▸ BLOC DE TEXTE:
▼
Nantes, Montpellier, Paris, Bordeaux ou encore Toulouse: les sympathisants du mouvement ont à nouveau fait entendre leur colère.

«Je pense que dans la tête de beaucoup de Gilets jaunes, il y a effectivement une volonté de reprendre la contestation sociale en s’appuyant sur la gestion de crise catastrophique du gouvernement face à la crise du coronavirus», explique François Boulo.

Jean-Jacques, 52 ans et sympathisant depuis le début du mouvement, a confié sa détermination à nos confrères du Parisien: «Je suis révolté. La répression est toujours là, mais nous aussi. Il faudra compter avec nous ces prochaines semaines.»

La situation s’est tendue à Montpellier, où environ 350 Gilets jaunes s’étaient regroupés place de la Comédie. Un encerclement par les forces de l’ordre et un mouvement de foule plus tard, des coups de matraque ont été portés sur plusieurs manifestants.

Vers une deuxième vague du mouvement?
▲
▸ DONNÉES FOURNIES:
▼
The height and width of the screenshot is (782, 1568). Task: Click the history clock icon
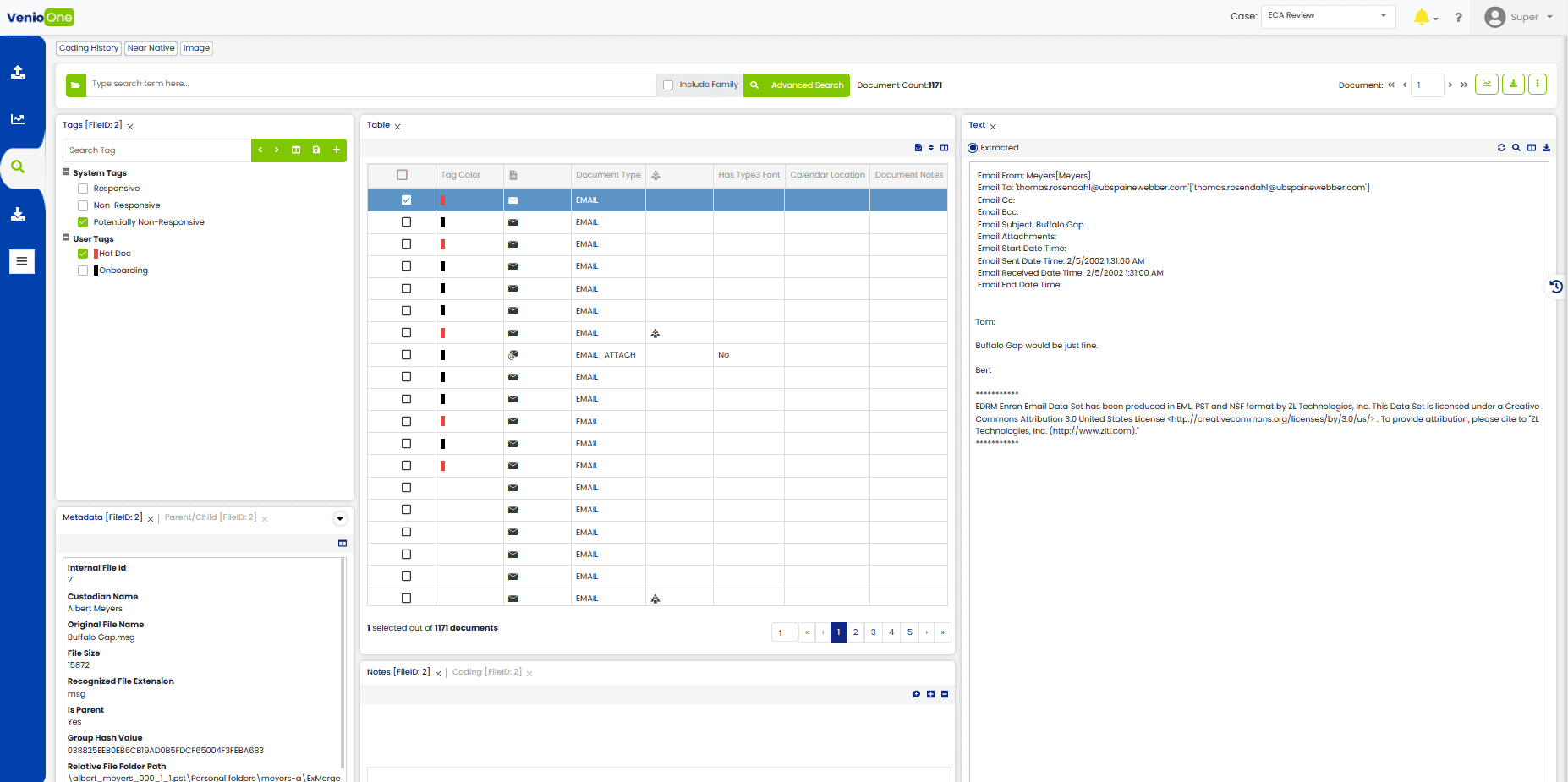pyautogui.click(x=1556, y=287)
▲
▸ ACTION À MENER 1:
D'après l'extrait sur les Gilets jaunes, combien de manifestants s'étaient regroupés place de la Comédie à Montpellier ?
▸ ACTION À MENER 2:
Citez fidèlement le passage de l'extrait sur les Gilets jaunes qui va de « Jean-Jacques, 52 ans et » jusqu'à « vague du mouvement? » inclus.

▸ RÉPONSE FINALE 1:
Environ 350 Gilets jaunes s'y étaient regroupés.

▸ RÉPONSE FINALE 2:
Jean-Jacques, 52 ans et sympathisant depuis le début du mouvement, a confié sa détermination à nos confrères du Parisien: «Je suis révolté. La répression est toujours là, mais nous aussi. Il faudra compter avec nous ces prochaines semaines.»

La situation s’est tendue à Montpellier, où environ 350 Gilets jaunes s’étaient regroupés place de la Comédie. Un encerclement par les forces de l’ordre et un mouvement de foule plus tard, des coups de matraque ont été portés sur plusieurs manifestants.

Vers une deuxième vague du mouvement?